In “Iron (Age) Men,” well over a year ago, I discussed the disruptions that destroyed the great Bronze Era civilizations, notably the Hittite Empire and the Mycenaean Greek kingdoms. One frequently hears that the Sea Peoples migrations that attacked and defeated these organized states were the result of climate change. This is what I wrote at the time:
A cooling climate, which made life in southern regions much more appealing than in the ever-colder steppes and Balkans[12], probably contributed to large-scale migrations that were nothing if not extremely violent: by 1250 BC, towns and strongholds across central Greece were burned to the ground, while others like Tiryns, Midea and Athens expanded their defenses with larger walls[13].
Given this situation, it's not striking that the first pitched battle known in European history was fought some 100 kilometers north of modern Berlin – in cold northern Germany, 2,000 kilometers away from Athens as the crow flies – right around this time.
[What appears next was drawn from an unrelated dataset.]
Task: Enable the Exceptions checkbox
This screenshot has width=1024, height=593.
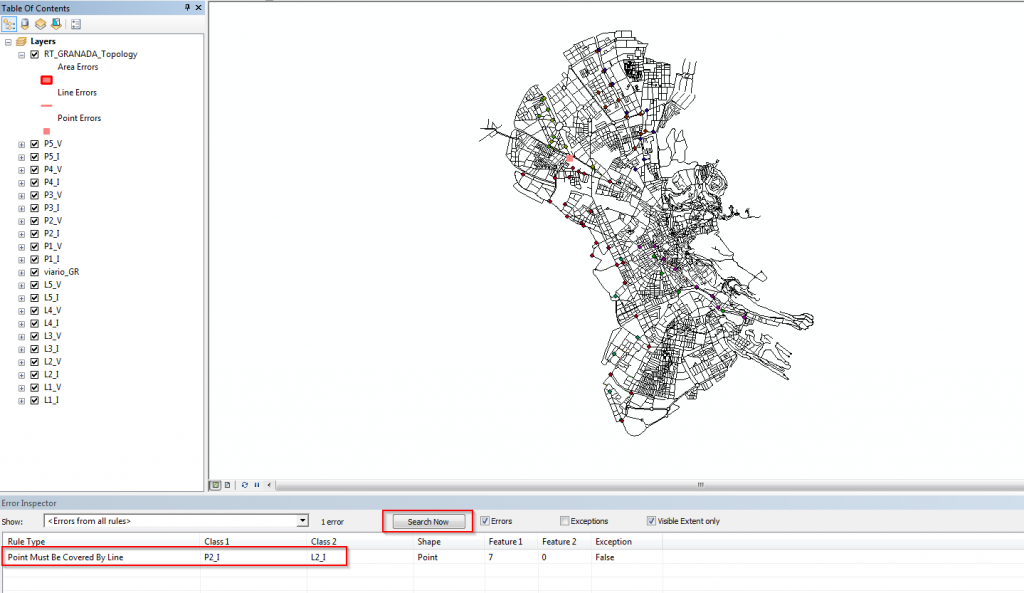Action: pos(565,521)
In the Tollense Valley, at least 4,000 warriors came together to settle their differences in a day of frenzied fighting that left well over 1,000 dead[14].
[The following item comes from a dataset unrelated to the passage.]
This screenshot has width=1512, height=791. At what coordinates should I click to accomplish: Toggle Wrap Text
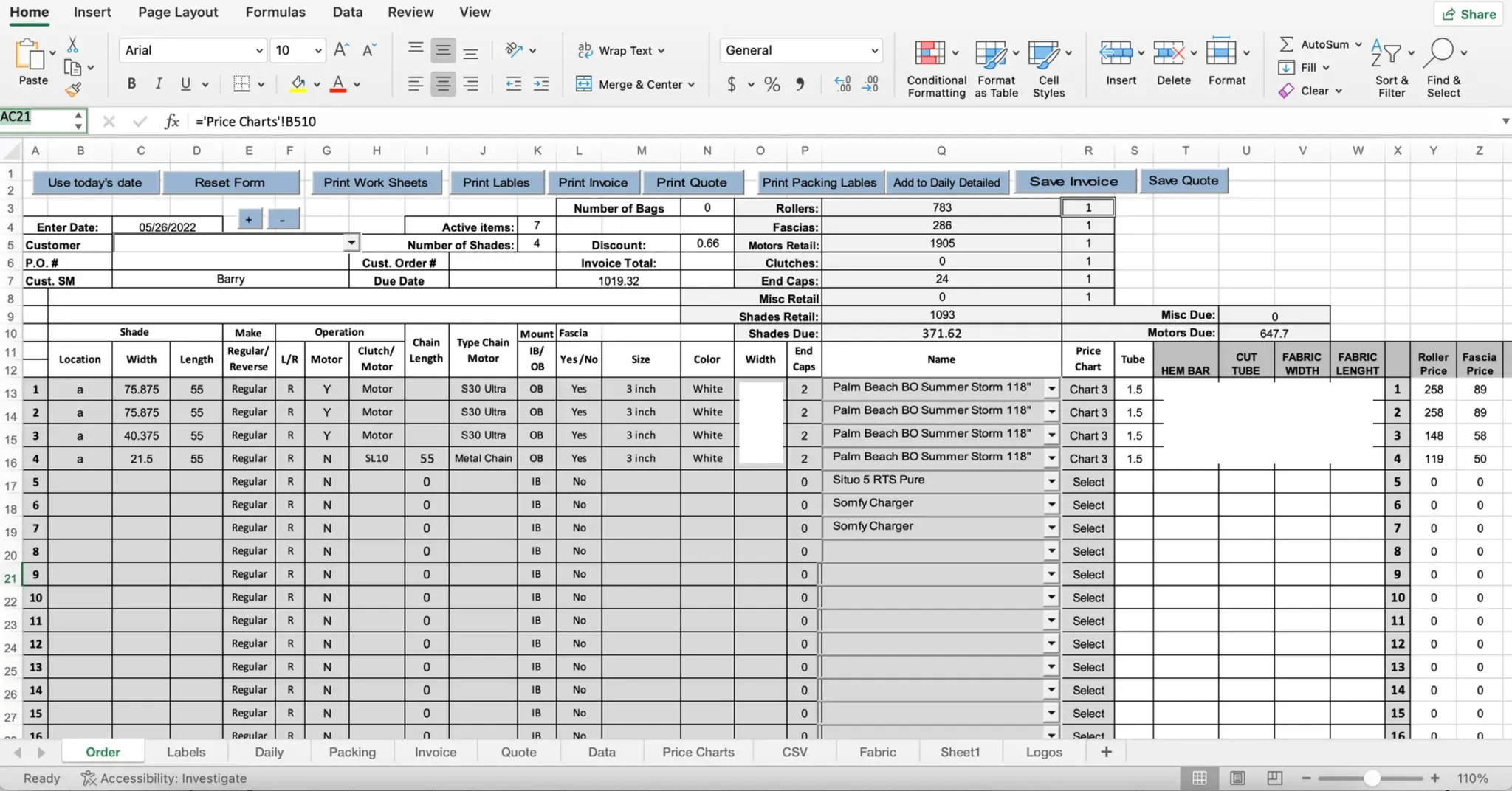click(620, 50)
What is striking that no fighters carried iron implements or weapons, a clear sign that the iron-wielding raiders were a particularly central-southern European phenomenon, and that iron technology was developed right there. This squares perfectly with all the available evidence showing that iron weapons were first used en masse on the richer, warmer kingdoms of the Mediterranean basin.
Grossman and his co-authors in the PLOS One paper reinforce this picture: a consistently cooling climate in the European areas studied (in central/southern Germany, Austria and the Czech Republic) led to population decreases among those who stayed, as well as a spike in social inequality as the most powerful grabbed scarce resources.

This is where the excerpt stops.